Oh I Say: The initial encounter between the Doctor and Harry is comedy gold and both actors give superb, energetic performances (no wonder Sladen felt as though she had to up her game). It turns out to be the blueprint of their relationship, the Doctor running rings around and thoroughly bamboozling Harry. The indignity of him being trussed up in the cupboard like a pair of old boots is hilarious, I do so like a character who isn’t afraid to look a bit foolish in order to become likable, it is a knack that Joss Whedon landed upon and developed to a fine art in many of his shows. Harry gets the chance to be a real James Bond, infiltrating Thinktank and reporting back on their sinister activities. Unfortunately, it isn't long before he has been koshed, his natural tendency to cock things up coming to the fore. As would be proven time and again over the next six stories Marter and Sladen have a palpable chemistry and it's immediately apparent from their scenes locked up together. You'd think they had been working together for an age. Harry is good in a fight and he gives Jellicoe an impressive right hook in the last episode. His reaction to the TARDIS ('Oh, I say!') rather puts all the others to shame.
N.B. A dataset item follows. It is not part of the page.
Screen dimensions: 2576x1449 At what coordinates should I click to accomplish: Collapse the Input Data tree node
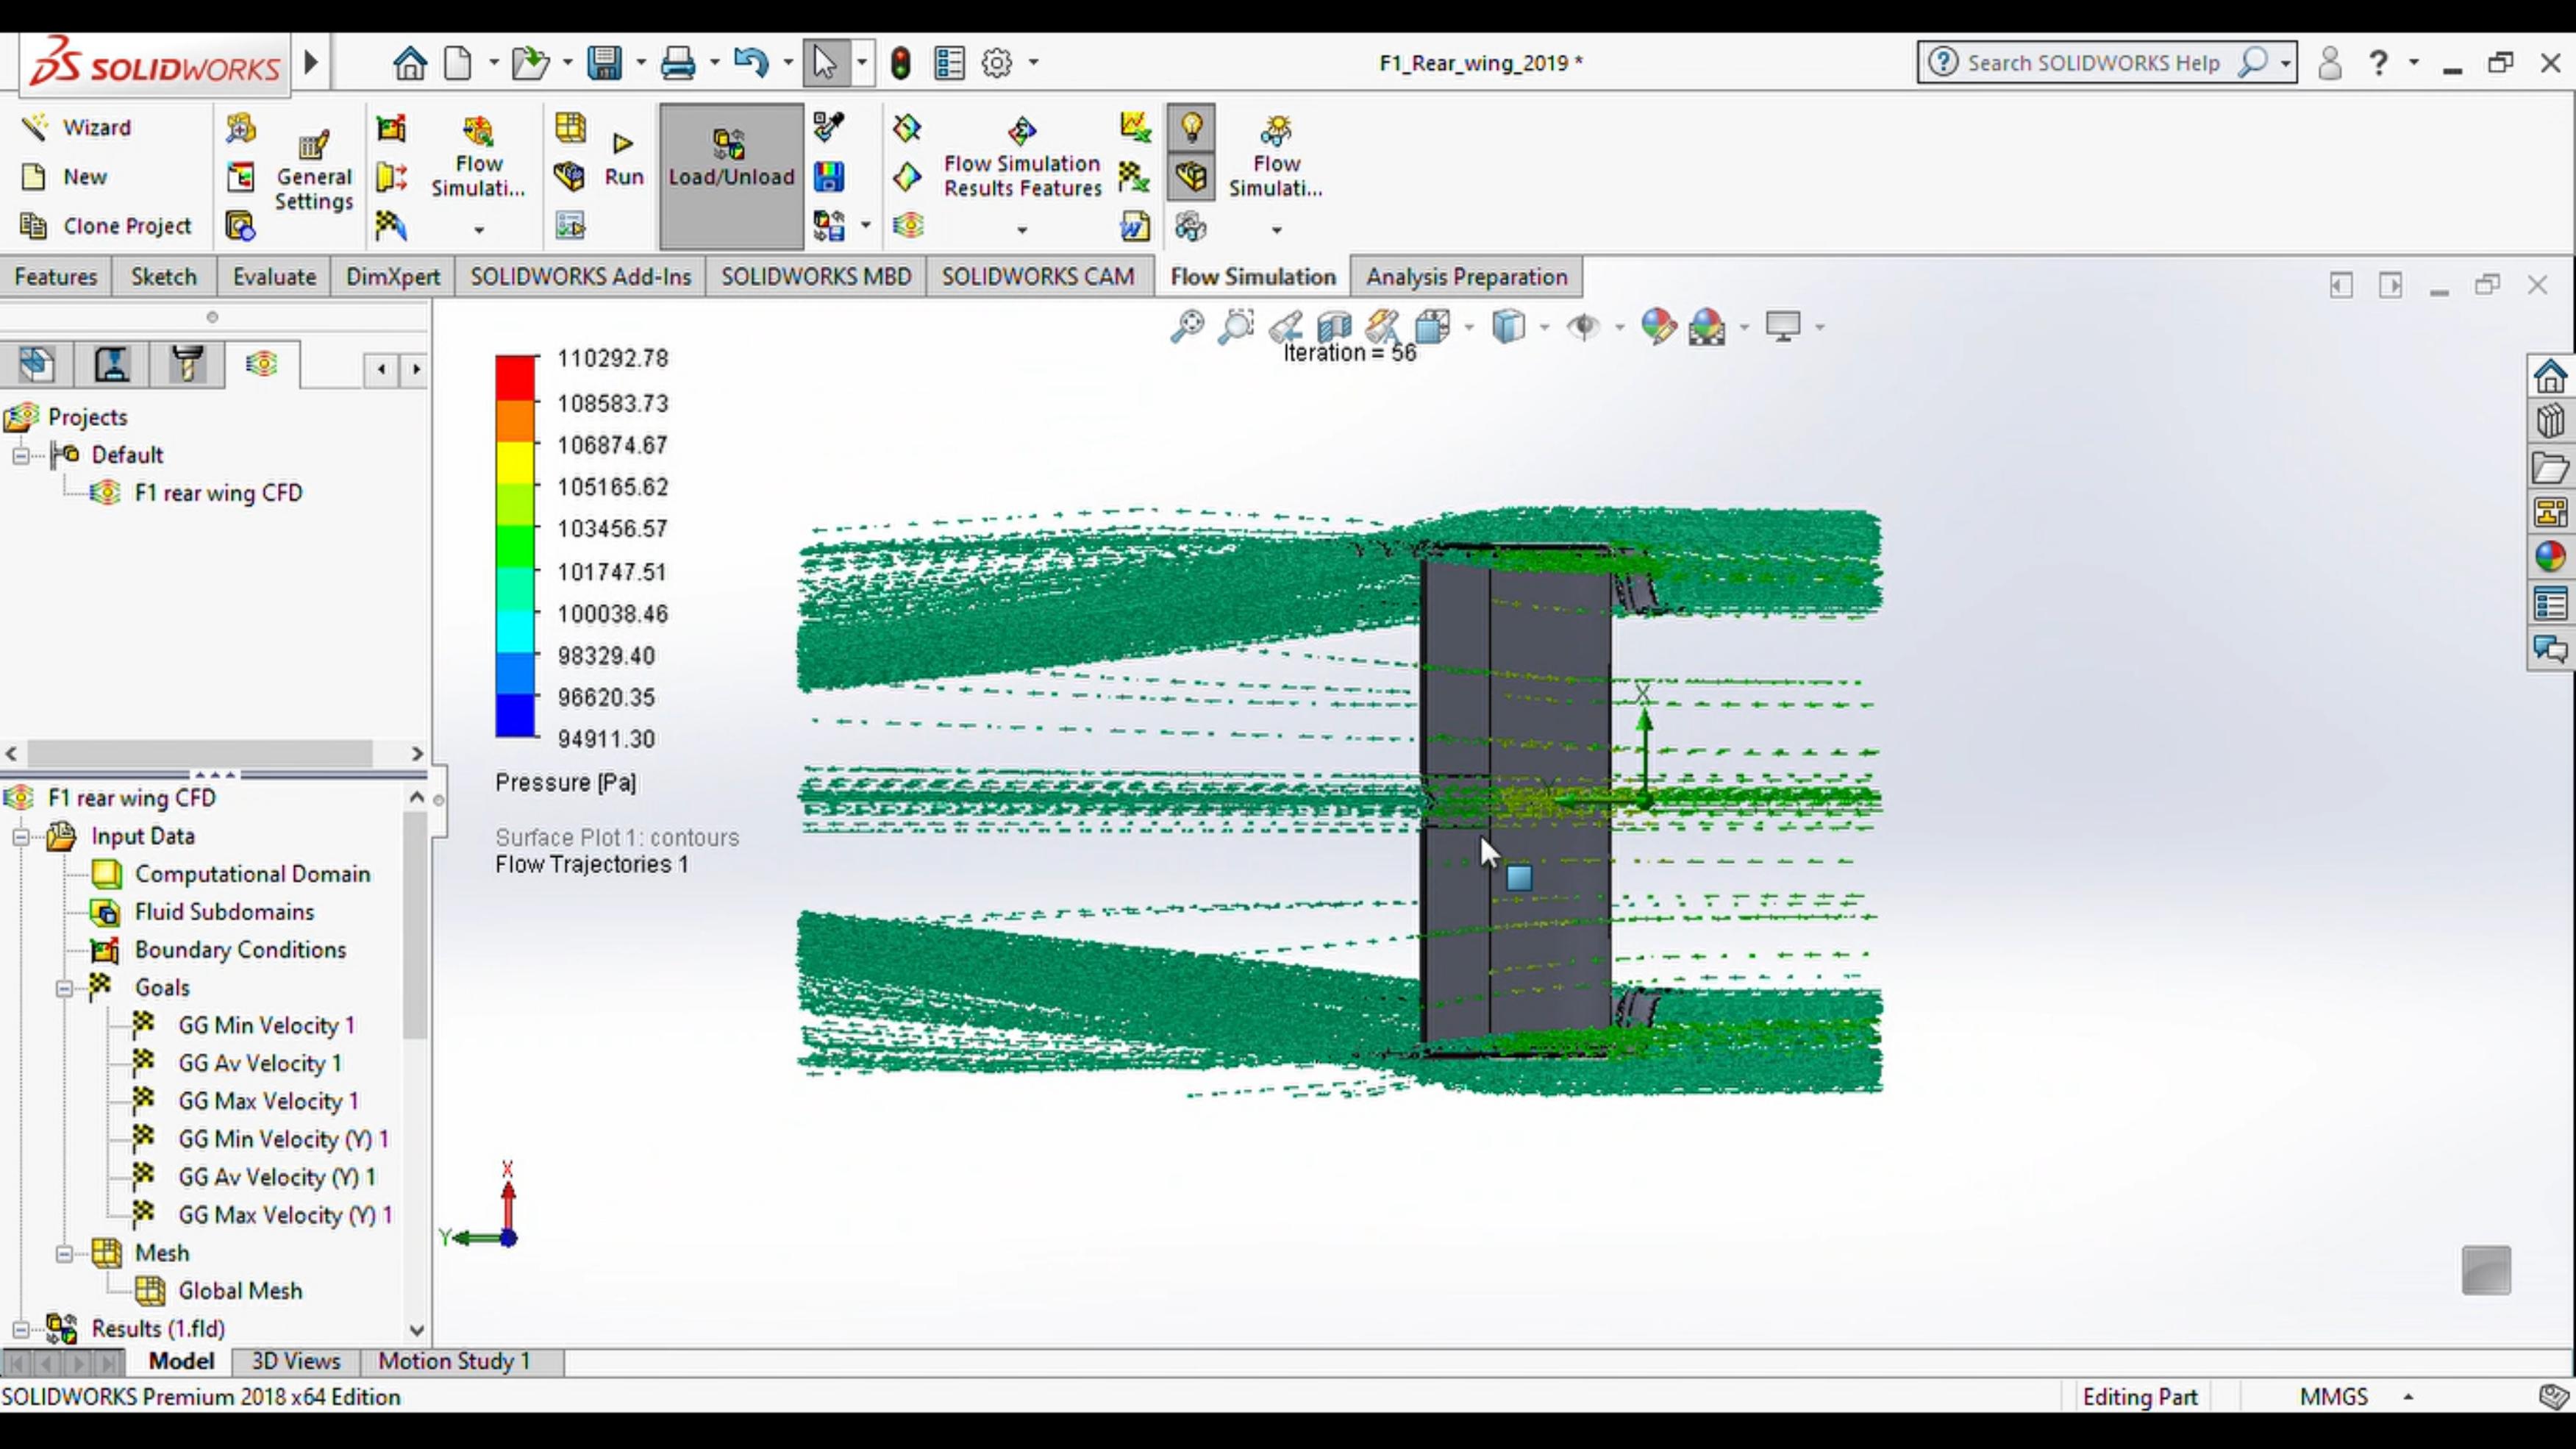(20, 836)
Our Brig: Confronted with his third Doctor, Nick Courtney gets to play a whole new side to the Brigadier as he tries to build a relationship with this fruitloop of a Time Lord. The Doctor used to drive him mad but he misses having him about the place. There’s nothing wrong with being a bit old fashioned, he admits of his gentlemanly ways. It's great how the Doctor goes through some of the most heinous military leaders from history when trying to remember the Brigadier’s name. According to the Doctor in a facetious mood, he really must cultivate a sense of urgency. The Brigadier looks like he is going to explode like a nasty old blister when he screams ‘cancel the destructor codes!’ If he's being characterised like a military leader from a kids cartoon strip throughout, that is the moment where he really makes his presence felt. Once all the explosions are over the Brigadier doesn’t really care about the sentimental stuff…when the Doctor tries to explain about the Robot’s affection towards Sarah he responds with a very unimpressed ‘hmm.' Courtney has that deadpan reaction down to a fine art now. When the chips are down you can count on the Brigadier to grab the biggest gun going and get blasting, in this case making a sizaeable problem a hundred times worse.

Sparkling Dialogue: ‘Why is a mouse when it spins?’
‘Rather a splendid paradox, ay Brigadier? The only ones who could do it wouldn’t need to.’
‘Naturally enough the country that could be trusted with such a role was Great Britain’ ‘Well naturally I mean the rest were all foreigners!’
‘In science as in morality the ends never justifies the means.’
‘The trouble with computers is that they are very sophisticated idiots!.
‘There’s no point in being grown up if you can’t be childish sometimes!’ – probably my most quoted Doctor Who line ever.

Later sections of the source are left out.